Oh, I confused them with I guess x87 ones that take forever, but I was mostly talking about the complex AVX ones not just add/multiply, because I am pretty sure there are a few that take 20-40 cycles
There are many instructions that are very slow, although they are usually a tiny fraction of the workload, if at all.
Interestingly enough, Ice Lake/Rocket Lake brought the legacy FMUL down from 5 to 4 cycles, as well as integer division(IDIV) from 97 cycles to 18 cycles.
For comparison, Intel's current CPUs have 4 cycles for multiplication, 11 cycles for division of fp32 using AVX, and 5 cycles for integer multiplication using AVX. (official spec)
As for "worst case" performers of legacy x87 instructions: examples are FSQRT(square root) at 14-21 cycles, sin/cos/tan ~50-160 cycles and the most complex; FBSTP at 264, but this one is probably not very useful today. FDIV is 14-16 cycles (so slightly slower than its AVX counterpart). And for comparison, in Zen 4, legacy x87 instructions seems to be overall lower latency than Intel. All of these figures are from
agner.org and are benchmarked, so a grain of salt, but they are probably good approximations.
Many think "legacy" instructions are holding back the performance of modern x86 CPUs, but that's not true. Since the mid 90s, they've all translated the x86 ISA to their own specific micro-operations, and this is also how they support x87/MMX/SSE/AVX through the same execution ports; the legacy instructions are translated to micro-ops anyways. This allows them to design the CPUs to be as efficient as possible with the new features, yet support the old ones. If the older ones happens to have worse latency, it's usually not an issue, as applications that rely on those are probably very old.
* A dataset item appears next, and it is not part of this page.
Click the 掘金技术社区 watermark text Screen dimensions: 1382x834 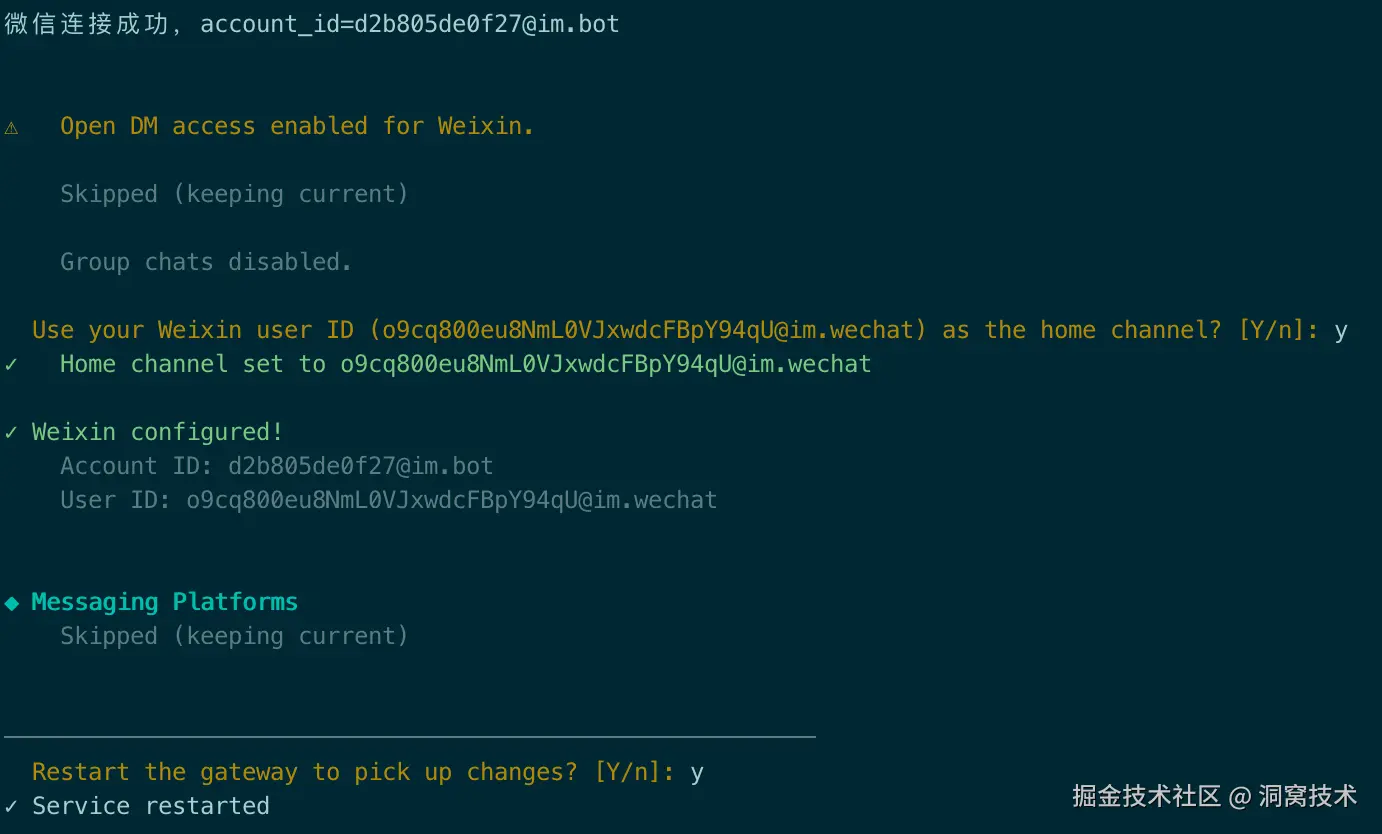1146,796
One thing of note is that x87 instructions are rounding off differently than normal IEEE 754 fp32/fp64 does.
L3 victim cache*
Bit pedantic given how almost all (if not all) CPUs use L3 as a victim cache, but I think it's important to explain that's what causes the behaviour you mentioned w.r.t. the L2<->L3 relationship.
It's not pedantic at all, you missed the point.
The prefetcher only feeds the L2, not the L3, so anything in L3 must first be prefetched into L2 then eventually evicted to L3, where it remains for a short window before being evicted there too. Adding a lot of extra L3 only means the "garbage dump" will be larger, while adding just a tiny bit more of L2 would allow the prefetcher to work differently. In other words; a larger L3 doesn't mean you can prefetch a lot more, it just means that the data you've already prefetched anyways stays a little longer.
Secondly, as I said, the stream of data flowing through L3 is all coming from memory->L2, so the overall bandwidth here is limited by memory, even though the tiny bit you read back will have higher burst speed.
Software that will be more demanding in the coming years will be more computationally intensive, so over the long term the faster CPUs will be favored over those with more L3 cache. Those that are very L3 sensitive will remain outliers.